After her divorce to Joe Williams in 1968, in 1970 she married fellow musician Clarence Carter and had a child to him, two years later they divorced. She then hooked up with promoter Jimmy James. But James turned out to be, in Staton’s words, “a gangster and a pimp and very abusive.” In 1975, she confided in her friend and producer David Crawford about her relationship with James. He wrote her a song to sing about the ordeal: Young Hearts Run Free, a jazzy, shuffling dance track that went straight to the top of the disco charts and made Staton famous.

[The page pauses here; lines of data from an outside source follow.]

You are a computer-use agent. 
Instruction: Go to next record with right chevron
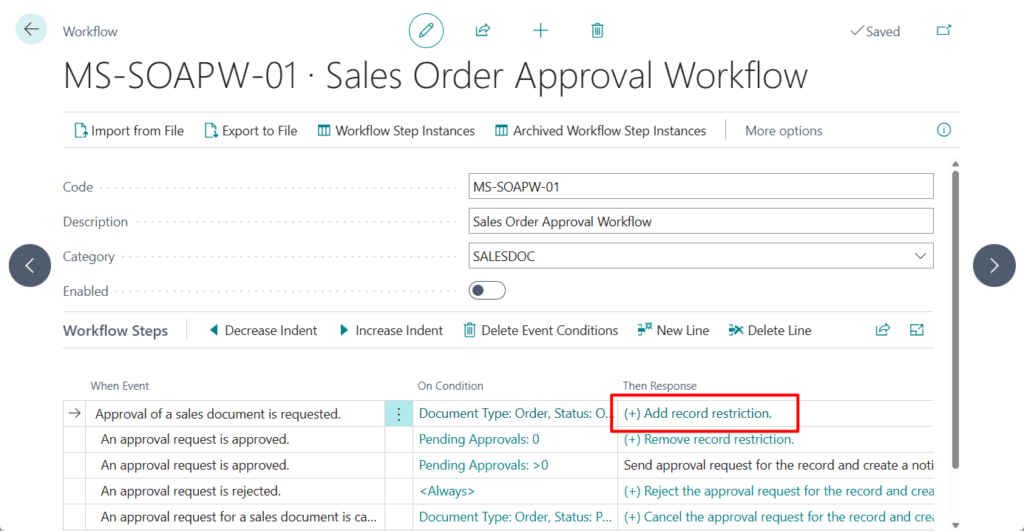(x=994, y=265)
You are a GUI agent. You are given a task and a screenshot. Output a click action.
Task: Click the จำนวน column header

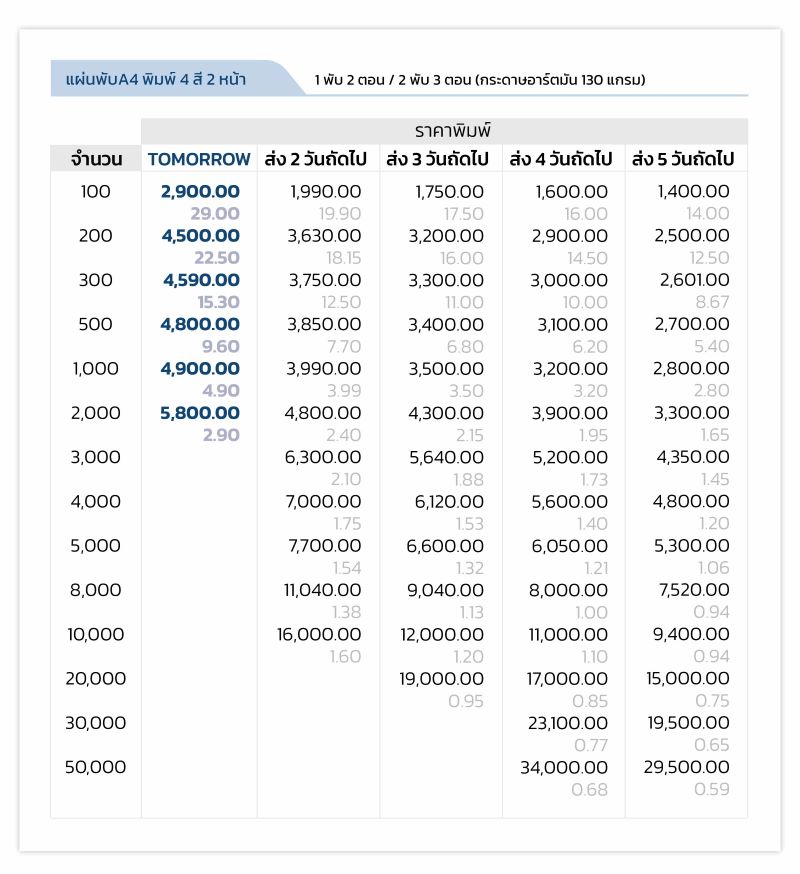pos(96,159)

It was in 1982 that she turned her back on her ‘sex, drugs and rock n roll’ lifestyle and returned to her first love of gospel singing
At the time, Candi had no idea what impact the song would have. “Strangely enough, when I walked out of that studio, I had a strange premonition. It was like I was super lady. I walked out of the studio, and we were going to LA. I got to the hotel, went into the studio the next day, and had to fly out at five in the afternoon. Between eight in the morning and two in the afternoon, I recorded eight songs.
“Men loved it. They flipped it onto themselves. Instead of saying ‘the woman,’ they would say ‘the man.’ A lot of the time in Young Hearts Run Free they would sing ‘the man in me’ instead of ‘the woman in me’.”

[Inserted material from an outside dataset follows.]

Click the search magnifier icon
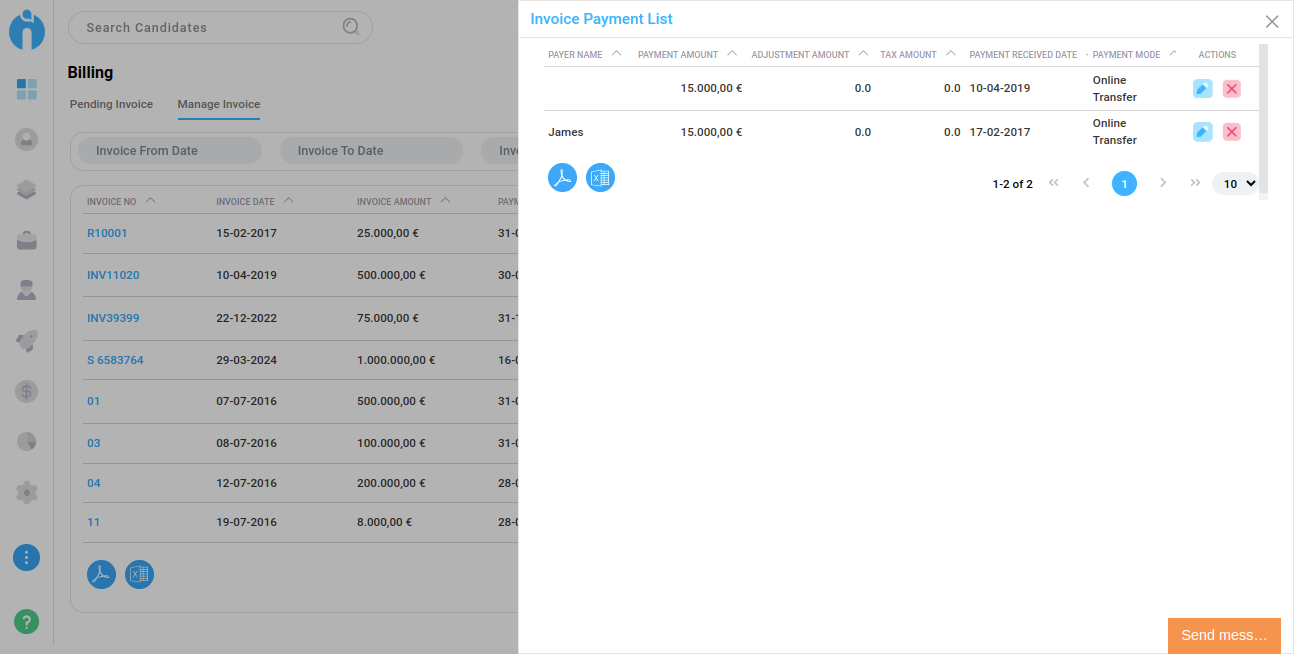 coord(351,27)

This lady certainly likes things in fives. Not only does she have five children, but she has also had five husbands, although legally, it was four husbands…
“One of my marriages was never recorded; one of them was a con. I was conned into getting married; this guy was the greatest con artist I’ve ever met in my life. He set it all up. He paid an actor to play the priest. When I got registered for divorce, we went downtown and all the records, but we couldn’t find a single record. I actually paid money to divorce a man I was never even married to. It would make a good book.”
Never mind a book; it’d make for a great film. It’s no secret that Candi certainly has had a life of trial and tribulations. It was in 1982 that she turned her back on her ‘sex, drugs and rock n roll’ lifestyle and returned to her first love of gospel singing and hasn’t looked back since.
Another popular song Candi released was a cover version of Tammy Wynette’s ‘Stand By Your Ma’n, so I was curious to discover which song best described her life
“No contest, Young Hearts Run Free,” she replies.
After five husbands, her answer hardly comes as a surprise. This lass will always be young at heart.